In practical terms, reading papers requires a different mindset compared to reading books:

http://shape-of-code.coding-guidelines.com/2017/01/01/understanding-where-one-academic-paper-fits-in-the-plot-line/

In the typing rule after “(for defining the type of a lambda abstraction in this case)” it says `T-1` where it should have said `T_1`.

Wonderful, I wish I had that on my table in college.

ps: what’s interesting these days in PL land ? gradual types ? session types ? quotient types ?

Hi Adrian! I believe there is an error in latex in the expression after “or defining the type of a lambda abstraction in this case…”

Reblogged this on josephdung.

Very useful to a non-computer-languages academic.

I can’t even begin to express how helpful this blog post was to me.

I’ve been looking into the innards of XQuery implementations so I can embed one in an application framework I’m working on but quickly realised that it’s hard to make sense of the code without understanding the XQuery Formal Semantics guide [1]. My first attempts at reading that doc left me very confused.

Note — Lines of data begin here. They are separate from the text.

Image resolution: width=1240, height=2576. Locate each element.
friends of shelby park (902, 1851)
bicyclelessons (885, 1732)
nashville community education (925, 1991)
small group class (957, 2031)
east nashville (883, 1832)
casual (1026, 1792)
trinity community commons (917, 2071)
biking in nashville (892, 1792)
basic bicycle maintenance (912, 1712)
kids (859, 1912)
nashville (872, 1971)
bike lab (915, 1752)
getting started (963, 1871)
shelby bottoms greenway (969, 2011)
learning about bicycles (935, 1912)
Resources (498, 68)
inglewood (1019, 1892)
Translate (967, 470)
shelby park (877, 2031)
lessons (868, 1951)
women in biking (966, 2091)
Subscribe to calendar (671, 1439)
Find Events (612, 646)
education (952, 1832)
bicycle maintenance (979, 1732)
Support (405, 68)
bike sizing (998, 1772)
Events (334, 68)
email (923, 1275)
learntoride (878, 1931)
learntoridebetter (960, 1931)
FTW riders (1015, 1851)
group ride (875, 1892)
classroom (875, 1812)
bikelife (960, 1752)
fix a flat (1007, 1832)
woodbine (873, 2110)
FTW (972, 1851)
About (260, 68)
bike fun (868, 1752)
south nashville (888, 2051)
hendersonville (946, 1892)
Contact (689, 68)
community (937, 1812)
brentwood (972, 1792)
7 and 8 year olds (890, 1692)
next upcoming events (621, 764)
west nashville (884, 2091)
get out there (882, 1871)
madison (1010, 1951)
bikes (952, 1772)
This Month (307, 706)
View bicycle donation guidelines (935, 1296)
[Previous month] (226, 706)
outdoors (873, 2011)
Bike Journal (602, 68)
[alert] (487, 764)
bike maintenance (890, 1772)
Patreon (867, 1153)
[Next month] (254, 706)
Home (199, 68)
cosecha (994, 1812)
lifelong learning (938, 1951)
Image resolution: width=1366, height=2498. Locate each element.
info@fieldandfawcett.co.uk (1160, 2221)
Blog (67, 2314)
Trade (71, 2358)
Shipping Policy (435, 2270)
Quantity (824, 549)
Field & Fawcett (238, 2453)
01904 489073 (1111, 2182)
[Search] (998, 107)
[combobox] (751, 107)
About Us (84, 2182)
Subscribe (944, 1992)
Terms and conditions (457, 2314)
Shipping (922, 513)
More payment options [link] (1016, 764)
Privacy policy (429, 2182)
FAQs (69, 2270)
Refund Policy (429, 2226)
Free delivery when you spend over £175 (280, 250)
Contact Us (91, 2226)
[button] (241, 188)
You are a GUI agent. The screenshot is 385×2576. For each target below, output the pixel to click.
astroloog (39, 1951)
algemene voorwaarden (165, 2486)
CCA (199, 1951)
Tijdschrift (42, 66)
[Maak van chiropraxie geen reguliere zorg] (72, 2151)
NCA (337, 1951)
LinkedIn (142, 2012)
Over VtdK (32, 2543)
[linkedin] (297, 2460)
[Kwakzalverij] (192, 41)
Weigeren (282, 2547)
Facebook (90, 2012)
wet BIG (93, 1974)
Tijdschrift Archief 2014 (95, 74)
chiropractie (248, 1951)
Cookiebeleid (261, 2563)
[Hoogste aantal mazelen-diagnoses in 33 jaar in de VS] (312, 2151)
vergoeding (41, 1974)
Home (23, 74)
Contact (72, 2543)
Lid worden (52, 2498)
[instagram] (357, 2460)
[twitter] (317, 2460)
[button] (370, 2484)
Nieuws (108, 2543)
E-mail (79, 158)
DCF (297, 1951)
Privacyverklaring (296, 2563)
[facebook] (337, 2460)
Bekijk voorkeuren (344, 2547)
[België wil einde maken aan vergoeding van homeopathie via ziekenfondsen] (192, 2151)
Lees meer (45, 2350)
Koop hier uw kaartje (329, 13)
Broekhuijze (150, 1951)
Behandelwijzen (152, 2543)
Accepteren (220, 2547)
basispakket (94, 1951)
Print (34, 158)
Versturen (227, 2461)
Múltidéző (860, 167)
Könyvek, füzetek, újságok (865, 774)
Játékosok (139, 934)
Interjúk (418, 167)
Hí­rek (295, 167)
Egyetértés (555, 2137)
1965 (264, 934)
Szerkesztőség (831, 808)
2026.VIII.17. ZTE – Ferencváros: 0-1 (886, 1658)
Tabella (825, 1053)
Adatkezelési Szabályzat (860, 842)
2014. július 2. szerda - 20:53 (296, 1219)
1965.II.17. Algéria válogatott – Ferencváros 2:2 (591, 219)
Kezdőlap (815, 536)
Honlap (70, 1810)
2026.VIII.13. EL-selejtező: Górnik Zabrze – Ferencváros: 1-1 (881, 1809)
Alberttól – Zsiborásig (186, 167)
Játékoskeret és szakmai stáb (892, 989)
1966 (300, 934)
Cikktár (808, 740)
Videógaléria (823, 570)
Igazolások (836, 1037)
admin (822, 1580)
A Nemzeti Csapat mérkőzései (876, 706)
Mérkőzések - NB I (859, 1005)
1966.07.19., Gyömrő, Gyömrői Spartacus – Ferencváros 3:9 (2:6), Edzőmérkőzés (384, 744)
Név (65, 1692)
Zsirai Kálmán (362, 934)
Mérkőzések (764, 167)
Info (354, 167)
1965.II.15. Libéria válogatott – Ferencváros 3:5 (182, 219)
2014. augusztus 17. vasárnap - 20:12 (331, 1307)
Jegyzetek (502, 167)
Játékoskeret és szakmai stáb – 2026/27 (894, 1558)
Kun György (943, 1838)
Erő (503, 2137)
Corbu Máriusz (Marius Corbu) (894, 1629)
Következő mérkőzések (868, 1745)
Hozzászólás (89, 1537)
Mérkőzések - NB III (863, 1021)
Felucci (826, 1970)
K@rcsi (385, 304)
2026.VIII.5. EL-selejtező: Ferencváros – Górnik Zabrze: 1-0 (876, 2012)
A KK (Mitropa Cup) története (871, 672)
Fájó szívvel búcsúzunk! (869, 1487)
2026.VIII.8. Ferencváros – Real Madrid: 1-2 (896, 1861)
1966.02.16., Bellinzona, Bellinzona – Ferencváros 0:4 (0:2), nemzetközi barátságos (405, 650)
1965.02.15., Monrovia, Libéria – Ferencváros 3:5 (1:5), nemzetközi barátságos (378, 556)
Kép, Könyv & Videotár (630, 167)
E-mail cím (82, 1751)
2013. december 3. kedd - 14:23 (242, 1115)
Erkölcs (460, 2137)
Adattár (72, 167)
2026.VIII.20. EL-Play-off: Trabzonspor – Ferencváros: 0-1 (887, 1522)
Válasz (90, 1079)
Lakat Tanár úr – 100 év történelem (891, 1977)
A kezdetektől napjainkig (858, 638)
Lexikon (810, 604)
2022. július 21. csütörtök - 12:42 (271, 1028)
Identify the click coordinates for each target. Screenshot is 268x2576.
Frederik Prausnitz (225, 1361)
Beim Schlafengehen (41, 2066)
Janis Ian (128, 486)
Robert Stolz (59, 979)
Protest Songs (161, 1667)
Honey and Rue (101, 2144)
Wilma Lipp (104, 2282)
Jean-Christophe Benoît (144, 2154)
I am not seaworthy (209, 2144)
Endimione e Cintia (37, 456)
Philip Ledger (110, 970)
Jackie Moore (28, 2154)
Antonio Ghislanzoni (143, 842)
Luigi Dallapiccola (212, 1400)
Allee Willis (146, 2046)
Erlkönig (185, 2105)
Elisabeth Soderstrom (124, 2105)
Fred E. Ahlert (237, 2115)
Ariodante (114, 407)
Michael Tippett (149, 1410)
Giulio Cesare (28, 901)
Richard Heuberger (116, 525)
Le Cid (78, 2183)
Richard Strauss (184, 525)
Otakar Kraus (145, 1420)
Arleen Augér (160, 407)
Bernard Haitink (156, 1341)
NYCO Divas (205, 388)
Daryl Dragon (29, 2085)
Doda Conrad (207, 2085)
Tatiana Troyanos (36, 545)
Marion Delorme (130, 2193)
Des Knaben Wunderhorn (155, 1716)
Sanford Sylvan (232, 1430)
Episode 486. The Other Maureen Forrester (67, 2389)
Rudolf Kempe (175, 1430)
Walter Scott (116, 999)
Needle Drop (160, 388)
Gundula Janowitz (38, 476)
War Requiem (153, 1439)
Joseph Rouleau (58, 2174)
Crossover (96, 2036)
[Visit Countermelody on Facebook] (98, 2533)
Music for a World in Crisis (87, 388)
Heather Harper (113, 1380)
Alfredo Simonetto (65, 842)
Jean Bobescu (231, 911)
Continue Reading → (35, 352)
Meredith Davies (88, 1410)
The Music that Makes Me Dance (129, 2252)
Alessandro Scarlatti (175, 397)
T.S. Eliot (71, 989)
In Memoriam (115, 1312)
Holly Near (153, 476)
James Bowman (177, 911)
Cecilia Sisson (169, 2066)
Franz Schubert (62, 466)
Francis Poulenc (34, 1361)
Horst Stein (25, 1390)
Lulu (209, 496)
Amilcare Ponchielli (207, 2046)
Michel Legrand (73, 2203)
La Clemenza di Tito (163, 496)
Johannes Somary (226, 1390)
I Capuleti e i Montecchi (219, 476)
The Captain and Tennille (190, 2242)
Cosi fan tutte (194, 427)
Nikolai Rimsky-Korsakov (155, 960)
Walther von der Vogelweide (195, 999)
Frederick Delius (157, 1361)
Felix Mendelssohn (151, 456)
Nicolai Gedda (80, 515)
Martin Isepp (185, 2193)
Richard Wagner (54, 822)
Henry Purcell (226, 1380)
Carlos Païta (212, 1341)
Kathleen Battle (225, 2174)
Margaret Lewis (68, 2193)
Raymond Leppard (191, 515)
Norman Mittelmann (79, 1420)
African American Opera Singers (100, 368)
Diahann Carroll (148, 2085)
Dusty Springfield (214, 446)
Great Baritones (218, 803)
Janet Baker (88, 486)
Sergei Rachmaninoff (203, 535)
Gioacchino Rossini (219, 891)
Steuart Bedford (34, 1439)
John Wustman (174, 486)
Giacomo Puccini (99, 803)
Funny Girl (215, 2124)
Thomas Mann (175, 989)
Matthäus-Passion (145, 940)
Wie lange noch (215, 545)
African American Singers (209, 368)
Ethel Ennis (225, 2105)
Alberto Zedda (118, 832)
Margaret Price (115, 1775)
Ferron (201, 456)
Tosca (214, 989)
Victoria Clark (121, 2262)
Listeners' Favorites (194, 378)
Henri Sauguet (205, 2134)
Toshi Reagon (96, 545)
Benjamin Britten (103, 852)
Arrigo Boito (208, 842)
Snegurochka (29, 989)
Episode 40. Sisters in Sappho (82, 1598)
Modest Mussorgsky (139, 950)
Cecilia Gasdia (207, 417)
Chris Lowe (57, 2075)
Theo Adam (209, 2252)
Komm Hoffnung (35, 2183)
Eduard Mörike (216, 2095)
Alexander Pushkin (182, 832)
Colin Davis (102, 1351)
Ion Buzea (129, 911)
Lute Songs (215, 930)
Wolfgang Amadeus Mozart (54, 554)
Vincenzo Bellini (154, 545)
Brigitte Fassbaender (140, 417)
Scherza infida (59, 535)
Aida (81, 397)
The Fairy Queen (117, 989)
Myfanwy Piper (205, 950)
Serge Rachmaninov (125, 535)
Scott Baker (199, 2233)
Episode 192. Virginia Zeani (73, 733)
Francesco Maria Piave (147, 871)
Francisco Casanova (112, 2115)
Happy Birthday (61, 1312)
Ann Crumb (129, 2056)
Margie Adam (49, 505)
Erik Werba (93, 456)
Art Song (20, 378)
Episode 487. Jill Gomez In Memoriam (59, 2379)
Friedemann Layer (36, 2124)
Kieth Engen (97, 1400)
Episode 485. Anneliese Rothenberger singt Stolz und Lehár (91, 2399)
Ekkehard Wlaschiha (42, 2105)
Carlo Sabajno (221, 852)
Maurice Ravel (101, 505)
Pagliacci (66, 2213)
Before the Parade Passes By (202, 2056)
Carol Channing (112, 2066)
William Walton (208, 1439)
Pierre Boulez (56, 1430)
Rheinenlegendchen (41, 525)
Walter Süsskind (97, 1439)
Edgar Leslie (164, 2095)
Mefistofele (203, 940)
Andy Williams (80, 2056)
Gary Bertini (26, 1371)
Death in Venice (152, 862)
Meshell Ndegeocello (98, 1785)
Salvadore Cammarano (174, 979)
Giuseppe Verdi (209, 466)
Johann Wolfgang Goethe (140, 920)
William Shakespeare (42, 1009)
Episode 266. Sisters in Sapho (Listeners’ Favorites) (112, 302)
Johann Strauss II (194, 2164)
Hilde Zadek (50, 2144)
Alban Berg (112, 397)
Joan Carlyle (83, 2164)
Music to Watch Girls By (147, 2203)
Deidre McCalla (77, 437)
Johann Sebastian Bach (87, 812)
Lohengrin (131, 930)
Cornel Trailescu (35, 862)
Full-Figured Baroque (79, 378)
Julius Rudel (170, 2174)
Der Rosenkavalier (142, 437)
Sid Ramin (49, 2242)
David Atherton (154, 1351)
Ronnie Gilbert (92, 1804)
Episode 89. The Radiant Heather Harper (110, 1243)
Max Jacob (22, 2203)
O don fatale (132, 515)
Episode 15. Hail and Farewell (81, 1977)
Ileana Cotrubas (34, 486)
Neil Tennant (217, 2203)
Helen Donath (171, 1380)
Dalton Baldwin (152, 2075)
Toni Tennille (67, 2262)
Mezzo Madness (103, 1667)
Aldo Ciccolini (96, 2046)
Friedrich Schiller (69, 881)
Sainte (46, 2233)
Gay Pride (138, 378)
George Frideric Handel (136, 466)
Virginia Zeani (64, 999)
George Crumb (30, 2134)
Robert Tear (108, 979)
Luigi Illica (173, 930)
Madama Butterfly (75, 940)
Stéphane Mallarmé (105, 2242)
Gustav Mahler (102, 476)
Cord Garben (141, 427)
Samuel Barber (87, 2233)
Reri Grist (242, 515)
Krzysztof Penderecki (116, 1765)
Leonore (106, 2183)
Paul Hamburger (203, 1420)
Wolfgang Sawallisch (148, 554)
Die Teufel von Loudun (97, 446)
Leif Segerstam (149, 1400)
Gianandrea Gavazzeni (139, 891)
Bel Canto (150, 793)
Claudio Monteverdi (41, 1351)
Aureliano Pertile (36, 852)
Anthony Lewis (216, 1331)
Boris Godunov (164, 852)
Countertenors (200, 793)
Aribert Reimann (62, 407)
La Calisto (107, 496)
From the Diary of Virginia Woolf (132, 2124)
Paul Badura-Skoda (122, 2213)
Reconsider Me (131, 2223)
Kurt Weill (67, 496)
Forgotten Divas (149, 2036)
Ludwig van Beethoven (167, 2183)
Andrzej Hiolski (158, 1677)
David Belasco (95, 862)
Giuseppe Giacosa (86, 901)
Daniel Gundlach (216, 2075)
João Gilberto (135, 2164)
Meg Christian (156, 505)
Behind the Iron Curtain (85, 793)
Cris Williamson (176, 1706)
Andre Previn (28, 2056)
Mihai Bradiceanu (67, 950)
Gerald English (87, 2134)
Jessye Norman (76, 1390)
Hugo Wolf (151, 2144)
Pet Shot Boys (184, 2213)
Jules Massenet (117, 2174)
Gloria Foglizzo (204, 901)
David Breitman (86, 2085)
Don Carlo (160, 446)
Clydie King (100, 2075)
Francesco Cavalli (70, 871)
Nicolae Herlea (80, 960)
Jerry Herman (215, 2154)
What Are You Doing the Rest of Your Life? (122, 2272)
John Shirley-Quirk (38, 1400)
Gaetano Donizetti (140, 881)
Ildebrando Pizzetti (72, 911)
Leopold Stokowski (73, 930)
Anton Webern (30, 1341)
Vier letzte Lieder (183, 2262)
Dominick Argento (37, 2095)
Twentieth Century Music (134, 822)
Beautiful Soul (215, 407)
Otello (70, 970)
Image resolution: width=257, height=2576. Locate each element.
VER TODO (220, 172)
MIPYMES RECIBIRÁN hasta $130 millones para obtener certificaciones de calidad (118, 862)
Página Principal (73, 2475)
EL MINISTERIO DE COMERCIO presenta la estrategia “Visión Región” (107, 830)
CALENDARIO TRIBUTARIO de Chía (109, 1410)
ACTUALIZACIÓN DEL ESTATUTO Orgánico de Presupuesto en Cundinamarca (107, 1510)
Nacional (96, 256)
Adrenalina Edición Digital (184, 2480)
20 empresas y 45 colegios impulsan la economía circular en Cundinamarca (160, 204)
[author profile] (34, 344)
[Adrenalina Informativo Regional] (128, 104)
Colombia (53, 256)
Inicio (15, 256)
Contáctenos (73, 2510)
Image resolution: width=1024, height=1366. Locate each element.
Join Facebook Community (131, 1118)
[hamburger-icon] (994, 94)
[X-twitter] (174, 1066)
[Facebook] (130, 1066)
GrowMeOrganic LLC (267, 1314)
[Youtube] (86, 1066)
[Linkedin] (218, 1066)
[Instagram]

Now I know what the hell Wadler and his colleagues were talking about.

Thanks.

[1] https://www.w3.org/TR/xquery-semantics/

For semantics, I highly recommend chapter 2 of Tom Stuart’s book “Understanding Computation”, it provides a very lucid & gentle introduction for programmers into 3 kinds of formal semantics, also discussing how they relate to less formalized language specs / reference implementations.

That chapter is available for free as a sample under https://computationbook.com/.

The book is generally fun, preferring interactive sessions with 100% working code over math notation, but that chapter was the most novel for me (having a degree).